La Dieta a zona, a differenza di molte altre diete, non ha come unico scopo quello di dimagrire.

La Dieta a zona  si pone obiettivi diversi, che possano coinvolgere il corpo nella sua interezza.

Infatti la Dieta a zona mira innanzitutto a ristabilire un equilibrio all’interno dell’organismo.

L’obiettivo finale è quello di migliorare la qualità della salute sia fisica che mentale del soggetto, per ridurre l’invecchiamente causato da una scorretta alimentazione, per ridurre il rischio di malattie cardiache ed altri sintomi che dipendono comunque da ciò che si mangia e da come lo si realizza.

La Dieta a zona si realizza nel concreto tramite l’organizzazione del proprio pasto in blocchi.

Un blocco è l’unità di misura della Dieta a zona; scopri quali sono gli alimenti da evitare nella dieta a zona.

Esso si compone di un rapporto tra carboidrati, proteine e grassi pari a 40 – 30 – 30.

All’incirca ogni blocco garantisce un apporto di energia pari a 100 kcal e si compone della seguente suddivisione: 9g di carboidrati, 7g di proteine e 3g di grassi.

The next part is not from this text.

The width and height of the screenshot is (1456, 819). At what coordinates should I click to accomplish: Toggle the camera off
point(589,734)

In generale nell’apporto nutrizionale necessario per affrontare la giornata, si individuano in tutto 11 blocchi che determinano il raggiungimento di almeno 1000 Kcal.

blocchi Dieta a zona

I blocchi sono così suddivisi: 3 blocchi di proteine, carboidrati e grassi a colazione; 2 blocchi nello spuntino di metà mattina; 2 blocchi a pranzo, 2 blocchi a metà pomeriggio e 2 blocchi a sera.

Un simile regime alimentare della Dieta a zona permette di mantenere un equilibrio che migliori il funzionamento di tutto l’organismo.

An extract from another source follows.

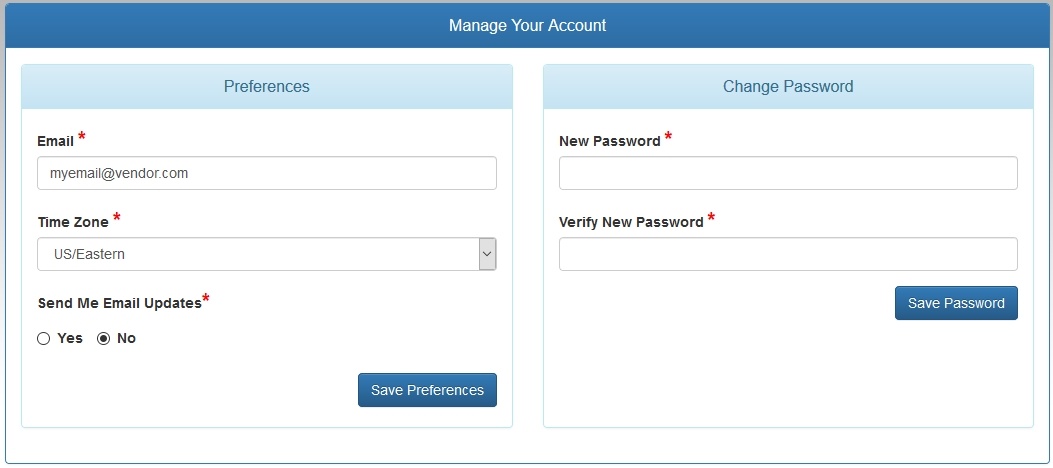This screenshot has height=468, width=1053.
Task: Focus the Verify New Password field
Action: coord(788,254)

Lo scopo è anche quello di evitare di creare squilibri sia energetici che di conseguenza ormonali, determinati ad esempio da una eccessiva presenza nel sangue di glicemia dovuta ad una assunzione in maniera troppo preponderante di carboidrati.

In generale comunque, si può ritenere che la Dieta zona aiuti anche a dimagrire, in quanto l’apporto del cibo è ipocalorico e le calorie in totale che vengono assunte sono contenute.

blocchi Dieta a zona

Il concetto, della suddivisione in blocchi dei diversi pasti, permette anche di mantenere la propria alimentazione sotto controllo. Inizialmente può sembrare un pò macchinoso ma con l’abitudine, l’idea dei blocchi diventa più meccanica, anche se non immediatamente fluida.

Un suggerimento è quello di appuntarsi in luogo visibile della cucina una serie di blocchi a cui poter fare riferimento.

Occorre quindi sempre tenere in considerazione anche il tipo di attività fisica che fa il soggetto durante la giornata e bilanciare le necessità energetiche di cui ha bisogno il suo corpo con la giusta individuazione del numero di blocchi.

Nella Dieta a zona 11 blocchi rappresentano la base su cui andare a fare aggiustamenti per meglio realizzare un regime alimentare consono per il singolo.